- Text under study

%%

Medical imaging is an information processing technique that takes data samples from medical devices such as magnetic resonance imaging (MRI) or computer tomography (CT) scanners and translates them into 2D, 3D or even 4D images. Advances in sensor technology allow for the generation of an increasing number of images per procedure and per patient, posing a tremendous challenge for the efficient, in-time processing and visualization of the resulting images. In addition, sensor systems are now capable of acquiring thousands of projections per second, literally flooding the image reconstruction subsystem with several hundreds of Mbytes of data per second.
CT is used in a growing number of clinical applications, and keeps challenging the scientific community to continuously propose new algorithms with improved image quality while reducing the X-ray dose. With modern algorithms, every single voxel in the reconstructed volume requires hundreds of processing cycles on a given processor. Combining the processing requirements with the high-input data rate, CT also challenges manufacturers to design computer systems that enable the object to be reconstructed within a time-frame compatible with the workflow in a hospital, while keeping costs reasonable. The implied tradeoffs have often led to the use of approximate methods such as Feldkamp-type algorithms for flat panel, detector-based systems used in C-arm CTs or micro-CT. However, keeping the reconstruction times acceptable has also forced the design of special-purpose reconstruction platforms based on field-programmable gate arrays (FPGAs) or application-specific integrated circuits (ASICs).
The Cell Broadband Engine Processor
Originally developed for the gaming industry by IBM, Toshiba and Sony, the industry-leading Cell microprocessor technology is under development for use in medical, defense, and commercial applications, mainly because the Cell technology offers significant performance improvement compared to other available technologies. The Cell Broadband Engine (CBE) architecture is essentially a multi-computer-on-a-chip, representing the integration of multiple processor cores on a single die. The CBE consists of one IBM 64-bit Power Architecture core, called the power processing element (PPE), and eight specialized co-processors called synergistic processing elements (SPEs). The PPE can be considered as an implementation of a PowerPC processor with the traditional hardwired L1 and L2 caches. The SPEs are oriented toward parallel vector processing, using a novel single-instruction, multiple-data (SIMD) operating architecture.

%%

- What needs to be done
Answer these questions from the medical imaging text:
1. Which two scanner types does the text name as sources of data samples?
2. What kind of approximate method has been used for flat panel, detector-based systems in C-arm CTs or micro-CT?
3. How many synergistic processing elements does the Cell Broadband Engine contain?

- Record excerpts
%%

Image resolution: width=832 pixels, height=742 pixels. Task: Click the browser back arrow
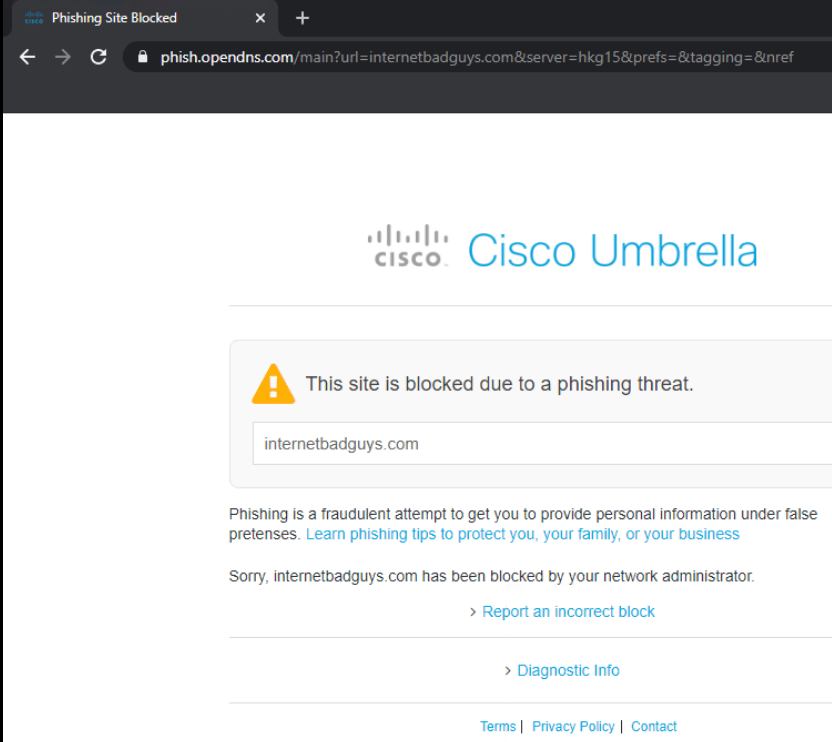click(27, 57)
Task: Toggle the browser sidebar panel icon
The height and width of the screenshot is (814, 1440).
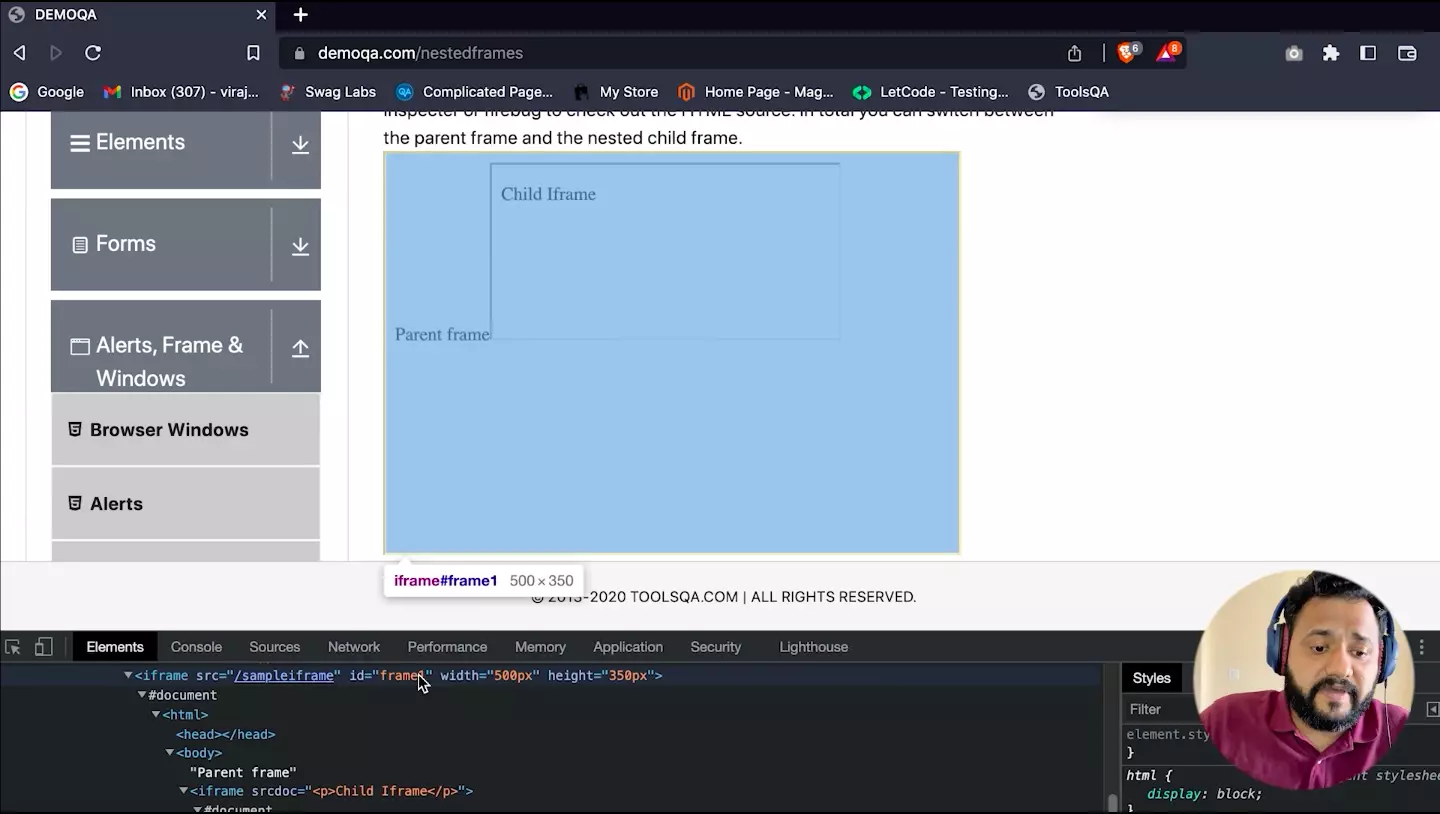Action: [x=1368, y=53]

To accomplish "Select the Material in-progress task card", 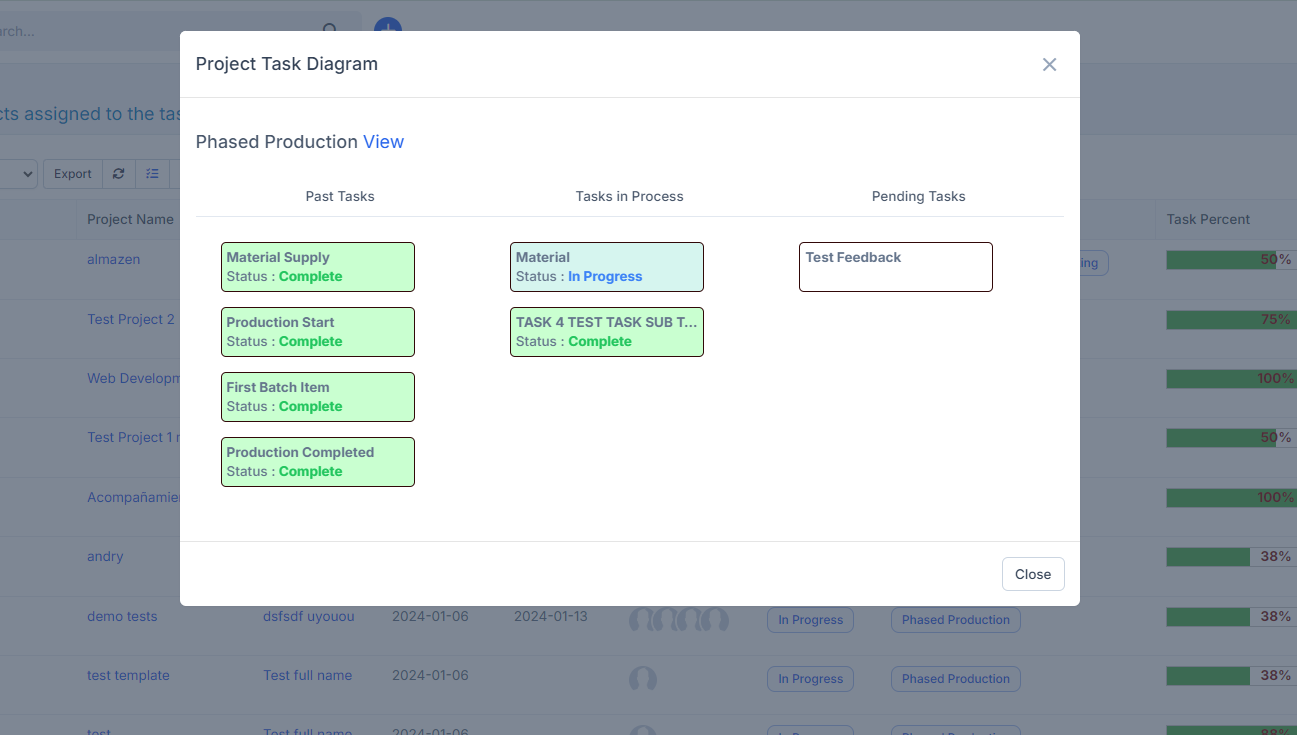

%%

- Result below
1. Magnetic resonance imaging (MRI) and computer tomography (CT) scanners.
2. Feldkamp-type algorithms.
3. Eight.